As a side note, again I don't think getting a detailed flow test at 28 inH2O is worth your time, becuase it won't necessarily tell you where the restriction is in your engine. Besides, on something like a throttle body, you can probably asume Cd is going to be relatively constant from 20 to 28 inH2O (20 inH2O = 1.5 inHg), and simply use the predictive equations. In this case, multiply flow at 20 inH2O by 1.16 to get flow at 28 inH2O (notice it's NOT a linear function of pressure drop, a 40% increase in delta P only nets a 16% increase in flow). It should certainly get you that "ballpark" feel for whether they are a flow restriction or not. Since the throttle blades aren't seeing the same pressure profile as a port (it gets damped by the air volume before it and, depending on whether you run a stub like TWM's carbon pieces, could be entirely different altogether) I again express the opinion that you cannot directly compare flow rates of different parts within the minutia of a couple cfm.

ItsA68
11-15-2004, 01:04 PM
I'm only repeating what I was told via e-mail from the folks at TWM. to quote "All our flow measurements are "per barrel at 20.4 inches"" Their responses are very short, and they don't seem interested in elaborating on anything with their answers. I have not called them on the phone to ask a bunch of questions, yet, as I don't have the $$ and am not ready to purchase. Companies like this I'm sure get inundated with folks that have a lot of questions, and never buy anything. From their standpoint, I understand that they don't want to waste time on answering questions that probably won't lead to a sale. One would think that they would spend more time building a better web site that answered all of your questions. (the 410 CFM number isn't on their web site anywhere that I could find, I had to ask via e-mail) I would like to see a graph that shows recommended throttle bore size against RPM potential, and cylinder size. The Dellorto manual I have, has such a chart for picking carbs. I really think 50mm is too small also, and plan to pursure the setup with 55 or 58 mm throttle bodies. I am only worrying that the manifold will have enough material to increase the port size, and that it won't be a restriction itself. Is there any way to determine from the runner length, where in the power band the manifold would prefer to see max VE? It seems like it would be really important to match the cam with the manifold to make the best of the system. These are questions I will be asking of TWM when I am ready to buy. I hope that they can provide good answers.

~~fred

Fuelie Fan
11-15-2004, 02:48 PM
You are absolutely correct, you want your intake design to be part of the entire package: Cam size, head size, exhaust size, etc. This is why you don't run a huge single plane intake with short, mammoth diameter ports on mild low-rpm engine, for example. It'll be a real stinker.
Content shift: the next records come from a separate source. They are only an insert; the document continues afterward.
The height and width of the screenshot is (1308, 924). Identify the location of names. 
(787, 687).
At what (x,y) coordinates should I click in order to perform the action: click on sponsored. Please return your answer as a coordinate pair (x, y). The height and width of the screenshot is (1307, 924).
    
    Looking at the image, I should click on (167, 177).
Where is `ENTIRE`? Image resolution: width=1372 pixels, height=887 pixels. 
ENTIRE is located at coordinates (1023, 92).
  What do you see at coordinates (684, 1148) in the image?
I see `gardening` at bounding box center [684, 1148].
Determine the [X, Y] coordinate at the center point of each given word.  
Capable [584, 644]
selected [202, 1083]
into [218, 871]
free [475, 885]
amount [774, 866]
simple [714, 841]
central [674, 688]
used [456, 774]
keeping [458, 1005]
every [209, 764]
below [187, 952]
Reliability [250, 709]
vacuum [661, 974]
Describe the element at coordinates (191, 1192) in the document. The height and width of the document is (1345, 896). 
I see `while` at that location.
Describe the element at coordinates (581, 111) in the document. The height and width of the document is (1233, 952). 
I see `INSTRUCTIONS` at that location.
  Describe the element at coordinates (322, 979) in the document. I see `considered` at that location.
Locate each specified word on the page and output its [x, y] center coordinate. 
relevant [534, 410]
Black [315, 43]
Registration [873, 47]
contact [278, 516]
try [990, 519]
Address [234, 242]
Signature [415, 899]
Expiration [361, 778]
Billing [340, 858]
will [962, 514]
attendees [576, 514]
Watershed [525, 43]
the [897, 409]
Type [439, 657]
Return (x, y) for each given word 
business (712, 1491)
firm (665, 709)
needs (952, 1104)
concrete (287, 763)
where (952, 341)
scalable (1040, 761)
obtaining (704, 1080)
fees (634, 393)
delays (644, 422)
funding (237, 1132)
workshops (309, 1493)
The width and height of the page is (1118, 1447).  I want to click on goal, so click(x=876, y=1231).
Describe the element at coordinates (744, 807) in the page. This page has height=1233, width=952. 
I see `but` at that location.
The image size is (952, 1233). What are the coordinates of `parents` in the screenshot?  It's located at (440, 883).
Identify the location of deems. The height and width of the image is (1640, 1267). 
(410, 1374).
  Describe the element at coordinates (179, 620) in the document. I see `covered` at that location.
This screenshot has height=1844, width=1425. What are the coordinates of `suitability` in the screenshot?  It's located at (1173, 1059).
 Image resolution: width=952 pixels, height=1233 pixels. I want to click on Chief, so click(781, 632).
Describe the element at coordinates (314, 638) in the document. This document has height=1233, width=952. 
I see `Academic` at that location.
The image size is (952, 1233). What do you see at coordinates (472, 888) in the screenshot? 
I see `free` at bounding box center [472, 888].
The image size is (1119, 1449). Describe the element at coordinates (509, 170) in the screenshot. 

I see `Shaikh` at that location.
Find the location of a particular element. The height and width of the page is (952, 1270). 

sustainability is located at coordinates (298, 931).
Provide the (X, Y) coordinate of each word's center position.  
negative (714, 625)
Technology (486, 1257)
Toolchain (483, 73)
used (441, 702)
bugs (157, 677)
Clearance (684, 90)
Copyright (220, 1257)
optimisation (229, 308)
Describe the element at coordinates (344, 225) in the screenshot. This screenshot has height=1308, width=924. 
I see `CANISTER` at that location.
there are numerous sources for determining proper runner length vs desired peak rpm. Grape ape racing has one on thier webpage, for example (it even takes into account cam timing, which does effect things). Another simple one (it ignores cam timing, but again we're looking for ballpark) is

N = (15*a/PI) * sqrt(Fp/(Lp*Vc))

Where N = engine speed, rev/min
a = speed of sound, 1100 ft/sec for air
PI = 3.14159
Fp = pipe cross-sectional area
Lp = pipe length
Vc = cylinder mean volume = half cylinder swept volume plus clearance volume

Rearranged to find Lp from desired rpm:

Lp = 225*Fp*a^2/(Vc*N^2*PI^2) *144 (the 144 is a unit conversion)

for your 400 (4.125" bore, 3.75" stroke), assume a 55mm (2.165") average port diameter
Vc = 25 in^3
N= 4500 rpm (peak torque, not peak hp)
Fp = 3.68 in^2

Lp = 225*3.68*1100^2*144/(25*4500^2*3.14159^2)

Lp = 28" I know, pretty stinkin long. BUT, you can cut that in half to get the second resonance. Therefore, you'd want a 14" induction tract. Be sure to include the length of your head port in this, though.